Foundation for Next Steps

  • Events reveal natural boundaries (future Bounded Contexts)
  • Commands become potential API operations
  • Timeline shows user journeys (future User Stories)

Speed: Can model a complex domain in hours, not weeks.

From Events to Domain Structure

From Event Storming to Bounded Contexts

Our Event Storming revealed natural groupings of related events.

Observation: Events tend to cluster around specific concepts:

  • All patient-related events (Patient Registered, Patient Info Updated)
  • All document-related events (Document Added, Document Retrieved)
  • All consultation-related events (Consultation Started, Notes Recorded)

DDD Concept: Bounded Context

  • A boundary within which a particular domain model is defined
  • Has its own Ubiquitous Language
  • Clear responsibility and cohesion

Analogy: Like departments in a company - each has its own focus and vocabulary.

Bounded Contexts for Practice Manager

Based on our Event Storming, we identify three Bounded Contexts:

Bounded Context Responsibility Key Events Key Entities
Patient Management Managing patient information and records Patient Registered
Patient Info Updated
Patient
Medical Record
Document Management Handling medical documents and files Document Added
Document Retrieved
Document
Document Metadata
Consultation Managing consultations and notes Consultation Started
Notes Recorded
Consultation Completed
Consultation
Clinical Notes

For our MVP: We'll focus on Patient Management, Document Management and Consultation Management.

Future: Appointment scheduling, billing, prescriptions (separate contexts).

DDD Building Blocks: Aggregates & Entities

Now let's structure the data within each context.

Entity

  • An object with a unique identity
  • Identity persists over time
  • Example: A Patient is the same person even if their address changes

Value Object

  • An object defined by its attributes, not identity
  • Immutable and interchangeable
  • Example: An Address (two addresses with same values are equivalent)

Aggregate

  • A cluster of entities and value objects treated as a single unit
  • Has one Aggregate Root (the main entity)
  • Maintains consistency and invariants
  • Golden Rule: External objects can only reference the Aggregate Root

Aggregate Example: Patient (Patient Management Context)

Patient Aggregate
├─ Patient (Aggregate Root - Entity)
│  ├─ patientId (Identity)
│  ├─ socialSecurityNumber (Value Object)
│  ├─ name (Value Object)
│  │  ├─ firstName
│  │  └─ lastName
│  ├─ birthDate (Value Object)
│  ├─ contactInfo (Value Object)
│  │  ├─ address (Value Object)
│  │  ├─ phoneNumber (Value Object)
│  │  └─ email (Value Object)
│  └─ medicalRecordId (Reference to Medical Record Aggregate)

Why this structure?

  • Patient is the entry point (Aggregate Root)
  • Name, Address are Value Objects (no identity, just values)
  • Medical Record is a separate Aggregate (too complex to be inside Patient)
  • Changes to Patient info don't affect Medical Record consistency

From Domain Model to Implementation

How DDD guides our technical decisions:

Bounded Contexts → Modules/Packages

/patient-management
/document-management
/consultation

Each module encapsulates its own logic and data (we'll see the internal structure during implementation).

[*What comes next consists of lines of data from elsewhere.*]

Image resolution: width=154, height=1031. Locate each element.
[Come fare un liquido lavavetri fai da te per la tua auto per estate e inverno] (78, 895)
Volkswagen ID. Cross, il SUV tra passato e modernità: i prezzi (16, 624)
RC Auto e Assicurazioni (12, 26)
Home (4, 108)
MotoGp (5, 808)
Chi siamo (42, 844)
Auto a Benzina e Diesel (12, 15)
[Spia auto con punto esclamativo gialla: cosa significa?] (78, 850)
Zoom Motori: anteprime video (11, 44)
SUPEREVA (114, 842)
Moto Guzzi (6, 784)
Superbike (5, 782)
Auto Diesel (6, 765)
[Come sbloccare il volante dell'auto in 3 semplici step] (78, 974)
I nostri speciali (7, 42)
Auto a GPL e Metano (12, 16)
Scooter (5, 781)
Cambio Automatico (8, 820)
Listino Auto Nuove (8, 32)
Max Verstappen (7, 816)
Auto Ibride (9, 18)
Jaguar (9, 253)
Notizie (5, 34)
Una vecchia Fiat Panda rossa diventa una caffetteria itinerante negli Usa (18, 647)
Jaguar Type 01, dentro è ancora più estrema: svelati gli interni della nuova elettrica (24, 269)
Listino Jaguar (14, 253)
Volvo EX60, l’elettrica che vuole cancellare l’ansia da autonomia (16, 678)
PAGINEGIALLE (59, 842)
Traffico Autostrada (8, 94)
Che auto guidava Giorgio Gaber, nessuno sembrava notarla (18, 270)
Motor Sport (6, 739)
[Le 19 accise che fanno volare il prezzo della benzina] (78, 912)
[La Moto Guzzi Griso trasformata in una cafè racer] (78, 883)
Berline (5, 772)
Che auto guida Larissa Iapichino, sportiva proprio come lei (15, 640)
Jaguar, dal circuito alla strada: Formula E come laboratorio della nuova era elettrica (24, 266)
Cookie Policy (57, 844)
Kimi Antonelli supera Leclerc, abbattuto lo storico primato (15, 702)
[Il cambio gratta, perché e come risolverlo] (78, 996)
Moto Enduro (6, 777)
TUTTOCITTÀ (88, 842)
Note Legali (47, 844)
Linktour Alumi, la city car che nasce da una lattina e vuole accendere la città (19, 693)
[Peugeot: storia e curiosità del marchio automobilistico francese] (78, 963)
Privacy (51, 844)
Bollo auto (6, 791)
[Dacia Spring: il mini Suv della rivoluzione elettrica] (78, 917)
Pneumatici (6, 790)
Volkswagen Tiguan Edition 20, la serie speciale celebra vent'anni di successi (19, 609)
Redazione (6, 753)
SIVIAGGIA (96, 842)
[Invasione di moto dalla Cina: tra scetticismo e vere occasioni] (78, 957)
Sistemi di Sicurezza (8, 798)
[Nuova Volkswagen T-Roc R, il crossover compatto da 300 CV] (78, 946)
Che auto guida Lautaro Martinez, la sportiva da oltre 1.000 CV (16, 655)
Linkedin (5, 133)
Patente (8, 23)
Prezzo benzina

Aggregates → API Resources

  • Patient Aggregate → /patients API resource
  • Document Aggregate → /documents API resource

Entities → Database Tables

  • Patient Entity → patients table
  • Value Objects → Embedded in entity table or separate tables

Domain Events → Event-driven architecture

  • (Patient Registered) → Triggers creation of Medical Record
  • (Document Added) → Triggers indexing for search

Exercise: Implement the Patient Management and Document Management Bounded Contexts based on our domain model.